Exercise brief:
Rewrite the records below so that each "GUI agent" becomes "screen agent", leaving every other part unchanged.

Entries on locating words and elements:
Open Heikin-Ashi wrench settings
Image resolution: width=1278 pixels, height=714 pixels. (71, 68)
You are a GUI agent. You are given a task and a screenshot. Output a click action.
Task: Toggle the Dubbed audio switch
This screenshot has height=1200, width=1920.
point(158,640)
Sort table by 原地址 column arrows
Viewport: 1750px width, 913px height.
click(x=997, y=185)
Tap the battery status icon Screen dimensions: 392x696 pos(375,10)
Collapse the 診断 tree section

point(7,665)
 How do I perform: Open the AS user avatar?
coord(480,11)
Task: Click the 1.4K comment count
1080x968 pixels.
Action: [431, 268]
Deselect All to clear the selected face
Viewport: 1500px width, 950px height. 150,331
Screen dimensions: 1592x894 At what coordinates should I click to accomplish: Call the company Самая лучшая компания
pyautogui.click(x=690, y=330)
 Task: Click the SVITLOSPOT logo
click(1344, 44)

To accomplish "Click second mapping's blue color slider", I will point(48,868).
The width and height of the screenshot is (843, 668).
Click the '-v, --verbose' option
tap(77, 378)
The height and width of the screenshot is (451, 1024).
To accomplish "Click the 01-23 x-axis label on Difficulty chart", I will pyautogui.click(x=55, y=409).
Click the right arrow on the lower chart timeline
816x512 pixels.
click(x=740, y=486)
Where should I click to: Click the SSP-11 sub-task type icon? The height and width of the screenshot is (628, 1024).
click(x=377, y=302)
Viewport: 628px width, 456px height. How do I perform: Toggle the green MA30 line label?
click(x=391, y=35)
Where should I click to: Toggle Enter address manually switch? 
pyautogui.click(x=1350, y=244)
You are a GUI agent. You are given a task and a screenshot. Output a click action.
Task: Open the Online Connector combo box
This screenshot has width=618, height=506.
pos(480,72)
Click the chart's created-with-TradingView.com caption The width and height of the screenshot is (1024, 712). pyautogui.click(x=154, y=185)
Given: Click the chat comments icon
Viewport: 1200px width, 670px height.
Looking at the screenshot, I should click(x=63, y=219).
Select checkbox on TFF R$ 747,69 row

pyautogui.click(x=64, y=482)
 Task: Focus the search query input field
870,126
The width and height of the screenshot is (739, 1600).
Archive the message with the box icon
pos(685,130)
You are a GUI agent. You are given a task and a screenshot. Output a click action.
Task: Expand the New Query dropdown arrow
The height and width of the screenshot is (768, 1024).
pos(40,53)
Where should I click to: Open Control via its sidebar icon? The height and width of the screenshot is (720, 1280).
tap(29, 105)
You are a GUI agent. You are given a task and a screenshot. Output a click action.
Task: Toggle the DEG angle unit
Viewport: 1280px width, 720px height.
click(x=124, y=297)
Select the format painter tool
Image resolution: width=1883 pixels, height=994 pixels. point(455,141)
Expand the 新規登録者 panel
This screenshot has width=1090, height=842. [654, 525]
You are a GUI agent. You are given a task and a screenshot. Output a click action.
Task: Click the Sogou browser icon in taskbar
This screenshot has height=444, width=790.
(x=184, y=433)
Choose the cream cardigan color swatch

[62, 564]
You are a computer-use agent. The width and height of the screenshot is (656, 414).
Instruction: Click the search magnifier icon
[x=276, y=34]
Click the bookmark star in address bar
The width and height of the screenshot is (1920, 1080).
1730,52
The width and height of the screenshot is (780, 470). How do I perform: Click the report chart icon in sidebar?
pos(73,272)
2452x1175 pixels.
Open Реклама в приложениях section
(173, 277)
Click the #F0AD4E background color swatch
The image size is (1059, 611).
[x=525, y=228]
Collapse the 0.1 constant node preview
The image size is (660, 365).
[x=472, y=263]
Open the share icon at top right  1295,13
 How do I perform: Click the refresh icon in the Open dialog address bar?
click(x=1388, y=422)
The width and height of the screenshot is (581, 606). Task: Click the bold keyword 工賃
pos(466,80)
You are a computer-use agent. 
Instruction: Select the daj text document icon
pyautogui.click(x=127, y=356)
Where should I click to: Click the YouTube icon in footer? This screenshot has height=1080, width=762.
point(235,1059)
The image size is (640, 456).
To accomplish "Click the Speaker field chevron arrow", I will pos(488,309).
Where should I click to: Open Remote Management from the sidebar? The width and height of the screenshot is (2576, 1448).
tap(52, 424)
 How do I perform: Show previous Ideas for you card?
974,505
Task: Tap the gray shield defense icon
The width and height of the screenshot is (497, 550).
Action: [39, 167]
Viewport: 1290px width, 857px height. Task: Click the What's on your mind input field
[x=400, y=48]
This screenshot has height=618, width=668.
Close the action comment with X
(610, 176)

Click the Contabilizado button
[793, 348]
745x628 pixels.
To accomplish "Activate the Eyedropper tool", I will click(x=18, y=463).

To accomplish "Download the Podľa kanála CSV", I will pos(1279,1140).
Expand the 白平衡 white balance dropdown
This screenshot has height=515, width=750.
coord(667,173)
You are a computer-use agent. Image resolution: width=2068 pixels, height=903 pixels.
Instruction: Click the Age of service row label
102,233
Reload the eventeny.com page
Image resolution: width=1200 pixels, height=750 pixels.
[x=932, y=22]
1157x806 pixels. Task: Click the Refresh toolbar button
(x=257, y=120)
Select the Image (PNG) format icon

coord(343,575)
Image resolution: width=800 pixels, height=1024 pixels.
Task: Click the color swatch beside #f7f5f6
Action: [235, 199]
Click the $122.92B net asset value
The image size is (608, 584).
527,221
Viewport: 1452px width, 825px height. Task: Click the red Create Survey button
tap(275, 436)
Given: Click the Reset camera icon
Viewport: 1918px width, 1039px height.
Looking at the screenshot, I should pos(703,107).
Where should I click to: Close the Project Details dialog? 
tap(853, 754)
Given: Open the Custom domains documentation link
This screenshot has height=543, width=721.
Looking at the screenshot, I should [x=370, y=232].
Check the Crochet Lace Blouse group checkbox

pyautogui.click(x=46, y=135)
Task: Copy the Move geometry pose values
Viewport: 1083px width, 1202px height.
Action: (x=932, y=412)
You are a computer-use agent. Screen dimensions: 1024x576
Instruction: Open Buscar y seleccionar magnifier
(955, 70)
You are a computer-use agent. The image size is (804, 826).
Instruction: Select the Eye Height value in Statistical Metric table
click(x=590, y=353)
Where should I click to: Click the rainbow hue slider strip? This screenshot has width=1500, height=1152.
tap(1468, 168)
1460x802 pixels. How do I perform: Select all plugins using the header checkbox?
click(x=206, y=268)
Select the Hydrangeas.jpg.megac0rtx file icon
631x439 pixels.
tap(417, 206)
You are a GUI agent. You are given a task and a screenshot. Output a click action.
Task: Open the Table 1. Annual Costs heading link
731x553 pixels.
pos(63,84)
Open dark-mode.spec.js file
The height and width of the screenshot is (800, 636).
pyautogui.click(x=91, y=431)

Full answer:
Open Heikin-Ashi wrench settings
Image resolution: width=1278 pixels, height=714 pixels. (71, 68)
You are a screen agent. You are given a task and a screenshot. Output a click action.
Task: Toggle the Dubbed audio switch
This screenshot has height=1200, width=1920.
point(158,640)
Sort table by 原地址 column arrows
Viewport: 1750px width, 913px height.
click(x=997, y=185)
Tap the battery status icon Screen dimensions: 392x696 pos(375,10)
Collapse the 診断 tree section

point(7,665)
 How do I perform: Open the AS user avatar?
coord(480,11)
Task: Click the 1.4K comment count
1080x968 pixels.
Action: [431, 268]
Deselect All to clear the selected face
Viewport: 1500px width, 950px height. 150,331
Screen dimensions: 1592x894 At what coordinates should I click to accomplish: Call the company Самая лучшая компания
pyautogui.click(x=690, y=330)
 Task: Click the SVITLOSPOT logo
click(1344, 44)

To accomplish "Click second mapping's blue color slider", I will point(48,868).
The width and height of the screenshot is (843, 668).
Click the '-v, --verbose' option
tap(77, 378)
The height and width of the screenshot is (451, 1024).
To accomplish "Click the 01-23 x-axis label on Difficulty chart", I will pyautogui.click(x=55, y=409).
Click the right arrow on the lower chart timeline
816x512 pixels.
click(x=740, y=486)
Where should I click to: Click the SSP-11 sub-task type icon? The height and width of the screenshot is (628, 1024).
click(x=377, y=302)
Viewport: 628px width, 456px height. How do I perform: Toggle the green MA30 line label?
click(x=391, y=35)
Where should I click to: Toggle Enter address manually switch? 
pyautogui.click(x=1350, y=244)
You are a screen agent. You are given a task and a screenshot. Output a click action.
Task: Open the Online Connector combo box
This screenshot has width=618, height=506.
pos(480,72)
Click the chart's created-with-TradingView.com caption The width and height of the screenshot is (1024, 712). pyautogui.click(x=154, y=185)
Given: Click the chat comments icon
Viewport: 1200px width, 670px height.
Looking at the screenshot, I should click(x=63, y=219).
Select checkbox on TFF R$ 747,69 row

pyautogui.click(x=64, y=482)
 Task: Focus the search query input field
870,126
The width and height of the screenshot is (739, 1600).
Archive the message with the box icon
pos(685,130)
You are a screen agent. You are given a task and a screenshot. Output a click action.
Task: Expand the New Query dropdown arrow
The height and width of the screenshot is (768, 1024).
pos(40,53)
Where should I click to: Open Control via its sidebar icon? The height and width of the screenshot is (720, 1280).
tap(29, 105)
You are a screen agent. You are given a task and a screenshot. Output a click action.
Task: Toggle the DEG angle unit
Viewport: 1280px width, 720px height.
click(x=124, y=297)
Select the format painter tool
Image resolution: width=1883 pixels, height=994 pixels. point(455,141)
Expand the 新規登録者 panel
This screenshot has width=1090, height=842. [654, 525]
You are a screen agent. You are given a task and a screenshot. Output a click action.
Task: Click the Sogou browser icon in taskbar
This screenshot has height=444, width=790.
(x=184, y=433)
Choose the cream cardigan color swatch

[62, 564]
You are a computer-use agent. The width and height of the screenshot is (656, 414).
Instruction: Click the search magnifier icon
[x=276, y=34]
Click the bookmark star in address bar
The width and height of the screenshot is (1920, 1080).
1730,52
The width and height of the screenshot is (780, 470). How do I perform: Click the report chart icon in sidebar?
pos(73,272)
2452x1175 pixels.
Open Реклама в приложениях section
(173, 277)
Click the #F0AD4E background color swatch
The image size is (1059, 611).
[x=525, y=228]
Collapse the 0.1 constant node preview
The image size is (660, 365).
[x=472, y=263]
Open the share icon at top right  1295,13
 How do I perform: Click the refresh icon in the Open dialog address bar?
click(x=1388, y=422)
The width and height of the screenshot is (581, 606). Task: Click the bold keyword 工賃
pos(466,80)
You are a computer-use agent. 
Instruction: Select the daj text document icon
pyautogui.click(x=127, y=356)
Where should I click to: Click the YouTube icon in footer? This screenshot has height=1080, width=762.
point(235,1059)
The image size is (640, 456).
To accomplish "Click the Speaker field chevron arrow", I will pos(488,309).
Where should I click to: Open Remote Management from the sidebar? The width and height of the screenshot is (2576, 1448).
tap(52, 424)
 How do I perform: Show previous Ideas for you card?
974,505
Task: Tap the gray shield defense icon
The width and height of the screenshot is (497, 550).
Action: [39, 167]
Viewport: 1290px width, 857px height. Task: Click the What's on your mind input field
[x=400, y=48]
This screenshot has height=618, width=668.
Close the action comment with X
(610, 176)

Click the Contabilizado button
[793, 348]
745x628 pixels.
To accomplish "Activate the Eyedropper tool", I will click(x=18, y=463).

To accomplish "Download the Podľa kanála CSV", I will pos(1279,1140).
Expand the 白平衡 white balance dropdown
This screenshot has height=515, width=750.
coord(667,173)
You are a computer-use agent. Image resolution: width=2068 pixels, height=903 pixels.
Instruction: Click the Age of service row label
102,233
Reload the eventeny.com page
Image resolution: width=1200 pixels, height=750 pixels.
[x=932, y=22]
1157x806 pixels. Task: Click the Refresh toolbar button
(x=257, y=120)
Select the Image (PNG) format icon

coord(343,575)
Image resolution: width=800 pixels, height=1024 pixels.
Task: Click the color swatch beside #f7f5f6
Action: [235, 199]
Click the $122.92B net asset value
The image size is (608, 584).
527,221
Viewport: 1452px width, 825px height. Task: Click the red Create Survey button
tap(275, 436)
Given: Click the Reset camera icon
Viewport: 1918px width, 1039px height.
Looking at the screenshot, I should pos(703,107).
Where should I click to: Close the Project Details dialog? 
tap(853, 754)
Given: Open the Custom domains documentation link
This screenshot has height=543, width=721.
Looking at the screenshot, I should [x=370, y=232].
Check the Crochet Lace Blouse group checkbox

pyautogui.click(x=46, y=135)
Task: Copy the Move geometry pose values
Viewport: 1083px width, 1202px height.
Action: (x=932, y=412)
You are a computer-use agent. Screen dimensions: 1024x576
Instruction: Open Buscar y seleccionar magnifier
(955, 70)
You are a computer-use agent. The image size is (804, 826).
Instruction: Select the Eye Height value in Statistical Metric table
click(x=590, y=353)
Where should I click to: Click the rainbow hue slider strip? This screenshot has width=1500, height=1152.
tap(1468, 168)
1460x802 pixels. How do I perform: Select all plugins using the header checkbox?
click(x=206, y=268)
Select the Hydrangeas.jpg.megac0rtx file icon
631x439 pixels.
tap(417, 206)
You are a screen agent. You are given a task and a screenshot. Output a click action.
Task: Open the Table 1. Annual Costs heading link
731x553 pixels.
pos(63,84)
Open dark-mode.spec.js file
The height and width of the screenshot is (800, 636).
pyautogui.click(x=91, y=431)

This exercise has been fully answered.